When you extend compassion, you’re better for it.
Let’s consider what we know about compassion:
- Compassion feels loving and connecting. To our brains, performing compassionate acts for someone else feels like rewards for us. Studies show that donating money to others feels just as good as receiving money. According to the National Institute of Health, brain imaging reveals that key regions respond to compassionate behavior immediately and significantly, indicating happiness and pleasure.
- Compassion keeps us better connected. Human beings long for lasting love, happy families, secure friendships, and a kinder world. We need to be with each other. Compassion makes it possible to link lives in ways that matter most to us.
- Compassionate parents find that they are more caring parents in general. Brain scan research indicates that by practicing compassion, neural pathways that support caregiving are strengthened.
- Compassionate partners are in great demand and, once coupled, enjoy more optimistic and supportive relationships. In fact, studies on dating find that “kindness” tops the list of desirable traits for men and women.
- Compassionate friends are able to deepen and achieve higher levels of relationship satisfaction. The Mental Health Foundation notes that both sides of a friendship are benefitted when friends recognize that support is readily available.
- Compassion literally soothes the heart. Recent biological studies have discovered strong connections between physical health and compassion.
- Compassion protects the heart and reduces blood pressure by stimulating a release of oxytocin, a hormone triggered by warm, emotional feelings. Being compassionate also improves Vagus Nerve functioning, which helps prevent heart disease.
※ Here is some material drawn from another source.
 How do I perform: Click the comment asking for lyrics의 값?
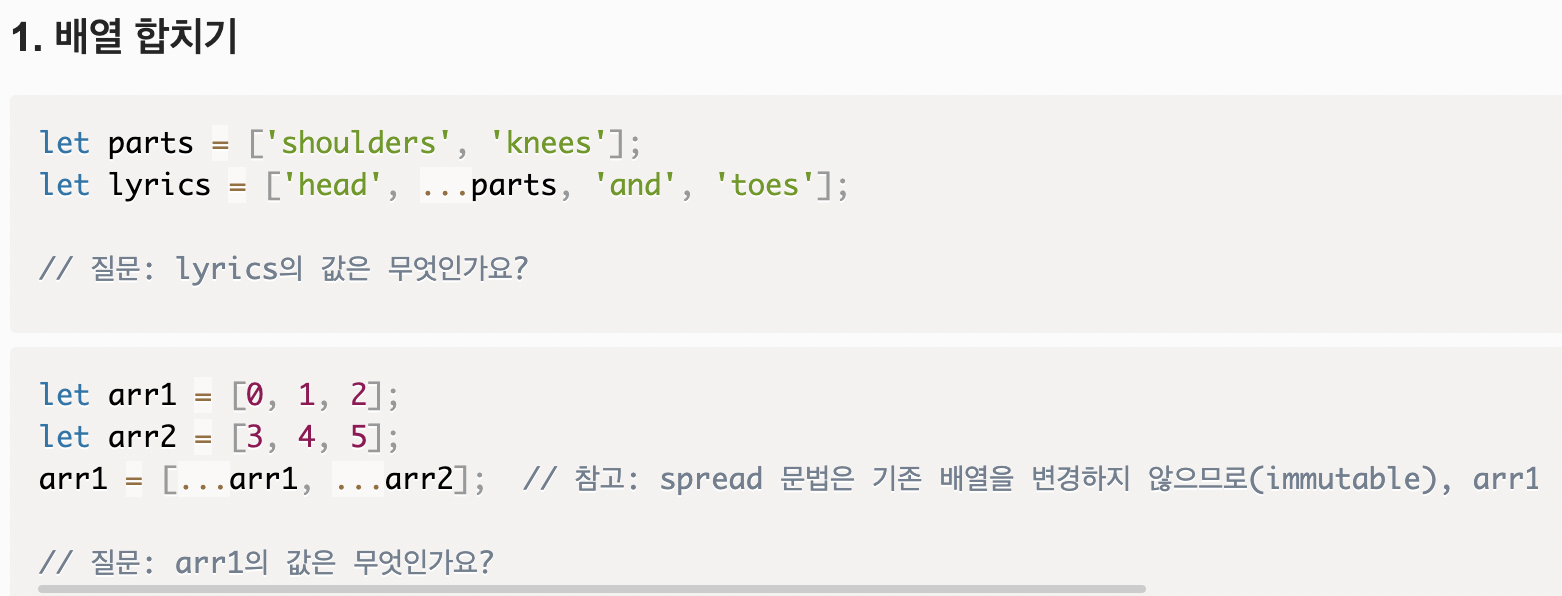[x=282, y=268]
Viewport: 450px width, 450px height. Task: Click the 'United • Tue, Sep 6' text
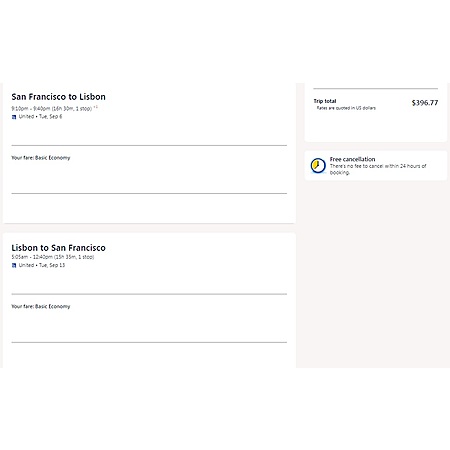click(40, 117)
- A study by Steve Cole and Barbara Fredrickson indicates that people whose lives are filled with meaning, purpose, and compassion experienced less disease-causing inflammation compared to more self-indulgent lifestyles.
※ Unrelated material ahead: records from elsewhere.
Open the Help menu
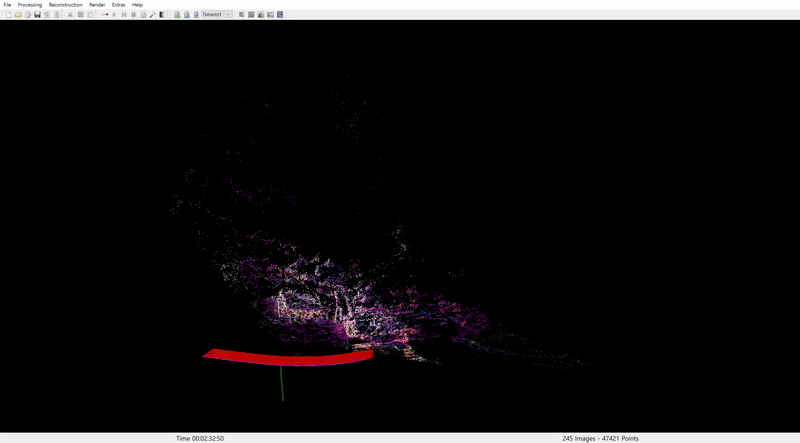800x443 pixels. [137, 5]
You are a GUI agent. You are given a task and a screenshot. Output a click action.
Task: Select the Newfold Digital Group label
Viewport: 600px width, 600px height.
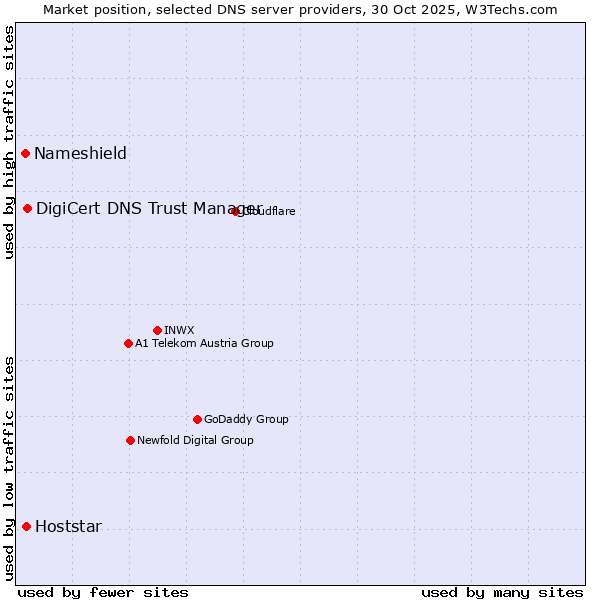[195, 440]
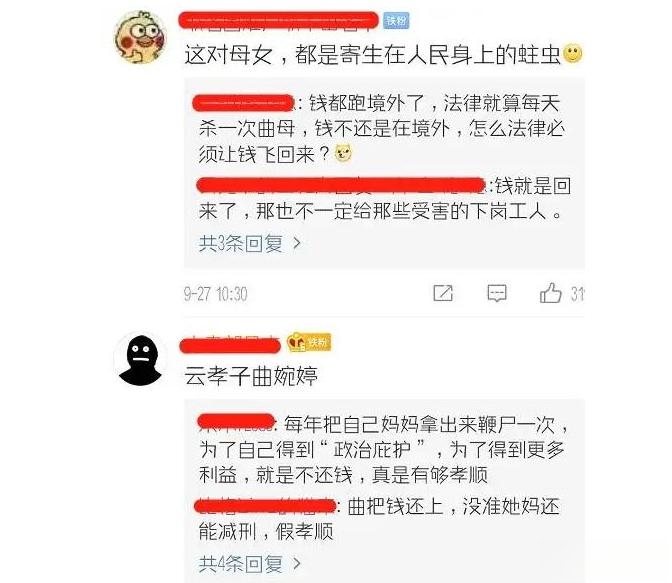Click redacted replier name before 钱就是回来了

pos(341,185)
- Compassionate people also appear to be more resilient. Loving-kindness naturally reduces the amount of stress hormones that age a person and weaken the immune system.
- Compassion combats hatred and disunity. Our mental and emotional wellbeing are enhanced by compassion’s ability to dismantle our harsh perceptions of other people and aborts the disconnect that feeds negativity and isolation. Genuine concern feeds warm, trusting interaction. Compassion says, “I see you and care about you. I value you and will go out of my way to care for you.”
- Compassion laughs at loneliness. Happier, outwardly focused, connected people generally have less trouble with anxiety and depression. Compassion pulls you away from yourself to show you someone else’s problems and makes you a part of positive solutions.
In this age of video-enabled detachment, compassionate connection is needed more than ever.
But we shouldn’t allow technology or the rat race to callow us to dismiss each other so easily. Compassion is intrinsic to our humanity and wellbeing.
It feels good.
We all bloom together, emotionally, mentally, even physically, when we are moved to care for someone else in his or her time of need.